Selecting branches of the dendrogram whilst displaying the data in Vizex with Sync Selection turned on provides a powerful way to investigate how geochemical clusters are related spatially.

Samples

File

Select a file Type and double-click (or click on the Select icon) to select the name of the source File. If required, define a Filter to restrict the process to a subset of the records in the file.

Extra control over blank values and those with leading characters is provided by the options in the Numeric Exceptions dialog.

Fields

Records in the input file will be clustered based upon the unique values in one or more of the fields you select.

The Sample Count column is read-only and displays the count for the valid samples in each field.

Note: The total sample count is limited to 20,000. If the count is exceeded, a warning message will be displayed and you can abort building the chart.

You can use the tools in the grid to Manage the rows in the list and add fields from the input file to be considered for the resultant dendrogram.

Transformation

Select the check box to enable the transformation method options which determine the way in which the data is transformed.

Method

Choose a transformation method:

Method

Description

Z-Score Data is transformed by subtracting the mean value for each field from the values in the compositional data and then dividing by the standard deviation of each field, resulting in data with a mean of zero and a standard deviation of one.
Centred Log-Ratio (CLR) A centred log-ratio transformation is undertaken to remove the effects of closure in the compositional data.

Zero Replacement

If you selected Centred Log-Ratio as the Transformation method, choose how zero values will be handled:

  • Ignore sample

  • Treated as half of minimum positive values

Calculate Hierarchy

To use a specified algorithm to determine the data clusters for the dendrogram, select the Calculate Hierarchy option.

Algorithm

In hierarchical clustering, different linkage methods determine how distances between clusters are calculated when merging them.

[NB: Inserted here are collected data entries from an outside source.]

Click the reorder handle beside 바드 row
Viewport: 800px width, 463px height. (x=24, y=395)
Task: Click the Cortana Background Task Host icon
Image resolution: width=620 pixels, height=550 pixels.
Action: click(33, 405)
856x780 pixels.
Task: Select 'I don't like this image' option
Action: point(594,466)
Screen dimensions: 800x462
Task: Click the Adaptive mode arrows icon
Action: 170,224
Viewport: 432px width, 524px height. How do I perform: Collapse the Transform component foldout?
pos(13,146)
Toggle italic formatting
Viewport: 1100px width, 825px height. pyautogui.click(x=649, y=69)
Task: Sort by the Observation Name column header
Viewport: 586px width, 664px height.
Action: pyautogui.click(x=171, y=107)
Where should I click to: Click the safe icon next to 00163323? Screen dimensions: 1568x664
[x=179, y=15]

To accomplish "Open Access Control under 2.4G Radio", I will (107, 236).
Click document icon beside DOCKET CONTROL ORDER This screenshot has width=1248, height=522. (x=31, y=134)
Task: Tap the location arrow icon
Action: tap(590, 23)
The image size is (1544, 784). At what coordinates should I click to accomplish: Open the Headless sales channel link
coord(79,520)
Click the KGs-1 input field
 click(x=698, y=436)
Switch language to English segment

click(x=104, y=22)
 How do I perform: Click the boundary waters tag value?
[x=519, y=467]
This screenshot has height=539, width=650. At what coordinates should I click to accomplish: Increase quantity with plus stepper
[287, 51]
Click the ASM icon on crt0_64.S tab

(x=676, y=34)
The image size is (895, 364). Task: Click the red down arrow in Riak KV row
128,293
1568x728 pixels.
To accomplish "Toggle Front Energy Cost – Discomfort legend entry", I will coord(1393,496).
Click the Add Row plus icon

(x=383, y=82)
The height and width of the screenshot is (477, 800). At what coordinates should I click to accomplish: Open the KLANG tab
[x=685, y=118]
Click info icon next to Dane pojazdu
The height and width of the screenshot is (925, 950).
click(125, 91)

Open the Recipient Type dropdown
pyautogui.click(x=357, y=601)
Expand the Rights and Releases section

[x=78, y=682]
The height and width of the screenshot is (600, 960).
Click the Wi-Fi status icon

From the Algorithm drop down, you can select a cluster calculation method:

Method

Description

Average Distance between two clusters is the average of all pairwise distances between points in the clusters. The Average method produces balanced clusters and is a middle ground between single and complete linkage. It produces balanced clusters that are good for most cases.
Complete Distance between two clusters is the largest distance between any two points in the clusters. The Complete method can struggle with very large datasets (over ~80K samples) but tends to create compact, well-separated clusters and is less sensitive to noise. It is good for detecting well-separated, dense clusters.
Single Distance between two clusters is the smallest distance between any two points in the clusters. The Single method is faster and more memory-efficient for large datasets. It is more likely to produce long, chain-like clusters than other methods and is sensitive to noise/outliers. This method is good for very large datasets where the other methods run out of memory and good at detecting elongated clusters but may not separate well-defined groups.

HDBScan

Select the HDBScan option to use hierarchical density-based spatial clustering to find clusters of varying densities.

Min cluster size

When HDBScan is selected, the Min cluster size field is enabled. Cluster assigning is performed based on the minimum size entered.

Min points

When HDBScan is selected, enter the minimum number of points that can be used to define a cluster by density.

Save hierarchy to file

Select the Write to file check box if you want to write the calculated clustering data to specified File.

Read Hierarchy from File

If you would like to specify a file from which the clusters can be read (rather than calculate them using an algorithm), select the Read Hierarchy from File option.

File

Select a file Type and double-click (or click on the Select icon) to select the name of the File containing the cluster information.

ID 1 / ID 2 Fields

Use the ID 1 Field and ID 2 Field list buttons to specify the fields identifying the data cluster groups in the specified file.

Distance field

Use the Distance field list button to specify the field in the specified file which contains the distance information for the clustering data.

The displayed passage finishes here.